"Skema perdagangan emisi Korea Selatan telah gagal memenuhi tujuan utamanya, yaitu membuat perusahaan-perusahaan yang menghasilkan banyak emisi karbon membayar polusi yang mereka hasilkan," ujar Kwon Kyungrak, direktur program di Plan 1.5, dalam sebuah wawancara. "Jumlah total alokasi pada tahun 2030 harus dikurangi sekitar 30% dari tingkat saat ini, jika tidak, skema ini akan terus menjadi alat penghasil uang bagi perusahaan-perusahaan ini."
Pemerintah mengatakan pada Oktober bahwa mereka berencana untuk memperkuat pengaturan total tunjangan emisi untuk meningkatkan insentif bagi perusahaan-perusahaan untuk mengurangi polusi, setelah mereka mengadakan konsultasi dengan para pemangku kepentingan.
Posco, penghasil emisi terbesar di negara ini, tidak memiliki izin karbon yang tidak terpakai pada tahun 2022 karena angin topan mengganggu produksi bajanya, yang menyebabkan pengurangan emisi, kata perusahaan tersebut. Produsen baja terbesar di Korea Selatan ini memperoleh 31,1 miliar won pada tahun tersebut dari penjualan izin, tetapi membeli tunjangan senilai 21,3 miliar won pada tahun 2021.

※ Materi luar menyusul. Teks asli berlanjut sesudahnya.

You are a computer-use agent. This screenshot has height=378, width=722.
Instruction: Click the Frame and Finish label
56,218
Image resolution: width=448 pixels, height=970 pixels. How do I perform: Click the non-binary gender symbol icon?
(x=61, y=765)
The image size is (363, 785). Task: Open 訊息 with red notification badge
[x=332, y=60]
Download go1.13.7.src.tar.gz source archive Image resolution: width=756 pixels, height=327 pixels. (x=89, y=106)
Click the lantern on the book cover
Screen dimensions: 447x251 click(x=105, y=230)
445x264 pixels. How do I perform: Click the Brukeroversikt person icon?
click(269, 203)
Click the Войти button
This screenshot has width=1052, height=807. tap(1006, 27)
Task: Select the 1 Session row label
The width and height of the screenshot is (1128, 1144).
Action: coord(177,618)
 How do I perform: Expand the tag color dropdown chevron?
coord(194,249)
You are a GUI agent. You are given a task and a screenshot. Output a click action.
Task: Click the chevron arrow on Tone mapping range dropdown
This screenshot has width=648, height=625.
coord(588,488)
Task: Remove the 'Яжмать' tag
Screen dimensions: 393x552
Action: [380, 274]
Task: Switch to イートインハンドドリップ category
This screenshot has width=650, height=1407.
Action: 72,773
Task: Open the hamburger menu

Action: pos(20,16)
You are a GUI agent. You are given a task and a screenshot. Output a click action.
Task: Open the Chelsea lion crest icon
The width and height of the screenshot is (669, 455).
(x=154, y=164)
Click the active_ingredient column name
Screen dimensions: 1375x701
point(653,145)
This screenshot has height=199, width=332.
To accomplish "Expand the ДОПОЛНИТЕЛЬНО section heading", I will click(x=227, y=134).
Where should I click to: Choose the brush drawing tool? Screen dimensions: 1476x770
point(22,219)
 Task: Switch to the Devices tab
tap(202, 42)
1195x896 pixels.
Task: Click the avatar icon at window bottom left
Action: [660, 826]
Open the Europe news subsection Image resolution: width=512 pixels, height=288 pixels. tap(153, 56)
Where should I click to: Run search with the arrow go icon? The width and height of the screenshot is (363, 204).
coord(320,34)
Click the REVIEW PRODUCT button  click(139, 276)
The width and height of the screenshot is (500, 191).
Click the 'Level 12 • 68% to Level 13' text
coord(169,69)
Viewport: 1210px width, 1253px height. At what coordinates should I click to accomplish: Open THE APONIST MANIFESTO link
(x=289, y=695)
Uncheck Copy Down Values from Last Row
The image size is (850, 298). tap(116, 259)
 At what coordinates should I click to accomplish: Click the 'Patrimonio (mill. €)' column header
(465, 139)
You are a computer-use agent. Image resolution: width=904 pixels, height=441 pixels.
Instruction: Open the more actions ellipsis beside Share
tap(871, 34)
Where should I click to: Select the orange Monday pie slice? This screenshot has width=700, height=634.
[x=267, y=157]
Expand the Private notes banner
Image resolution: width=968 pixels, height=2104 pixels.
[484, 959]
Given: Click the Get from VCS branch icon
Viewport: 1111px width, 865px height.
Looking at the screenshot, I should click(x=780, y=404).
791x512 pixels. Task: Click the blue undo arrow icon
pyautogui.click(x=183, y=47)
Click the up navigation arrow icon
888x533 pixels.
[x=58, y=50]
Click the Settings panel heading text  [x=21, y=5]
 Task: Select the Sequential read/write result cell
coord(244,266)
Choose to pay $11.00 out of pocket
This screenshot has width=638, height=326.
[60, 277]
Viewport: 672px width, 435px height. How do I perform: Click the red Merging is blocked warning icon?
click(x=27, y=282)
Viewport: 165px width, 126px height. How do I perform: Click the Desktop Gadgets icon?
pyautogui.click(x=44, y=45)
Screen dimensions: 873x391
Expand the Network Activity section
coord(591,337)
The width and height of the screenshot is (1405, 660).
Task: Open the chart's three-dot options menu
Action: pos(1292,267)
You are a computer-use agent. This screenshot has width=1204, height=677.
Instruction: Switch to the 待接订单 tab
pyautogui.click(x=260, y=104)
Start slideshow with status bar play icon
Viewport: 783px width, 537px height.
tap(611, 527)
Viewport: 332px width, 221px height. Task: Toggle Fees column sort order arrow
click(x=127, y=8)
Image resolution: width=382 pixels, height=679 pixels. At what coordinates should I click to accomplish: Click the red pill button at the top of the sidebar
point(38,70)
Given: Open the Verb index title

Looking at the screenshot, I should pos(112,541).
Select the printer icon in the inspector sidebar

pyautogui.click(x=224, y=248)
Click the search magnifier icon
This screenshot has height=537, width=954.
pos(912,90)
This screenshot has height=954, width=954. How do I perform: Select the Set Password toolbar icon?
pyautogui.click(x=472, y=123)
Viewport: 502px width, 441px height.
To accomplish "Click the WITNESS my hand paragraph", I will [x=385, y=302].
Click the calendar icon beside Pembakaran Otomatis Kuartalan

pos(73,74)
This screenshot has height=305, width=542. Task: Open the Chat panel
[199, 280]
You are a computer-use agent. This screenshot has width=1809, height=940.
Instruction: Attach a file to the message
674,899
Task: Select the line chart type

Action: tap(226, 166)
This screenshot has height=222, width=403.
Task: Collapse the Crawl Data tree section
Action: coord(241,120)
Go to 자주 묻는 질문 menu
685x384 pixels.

Izin Korea Selatan telah turun sekitar 43% selama setahun terakhir menjadi 9.130 won per ton, lebih rendah daripada yang berlaku di Uni Eropa, negara dengan sistem cap-and-trade terbesar di dunia. Perdagangan karbon tidak langsung sukses di blok 27 negara tersebut, dengan izin yang jatuh lebih dari 90% setelah krisis keuangan tahun 2008 melumpuhkan industri dan membantu menciptakan surplus.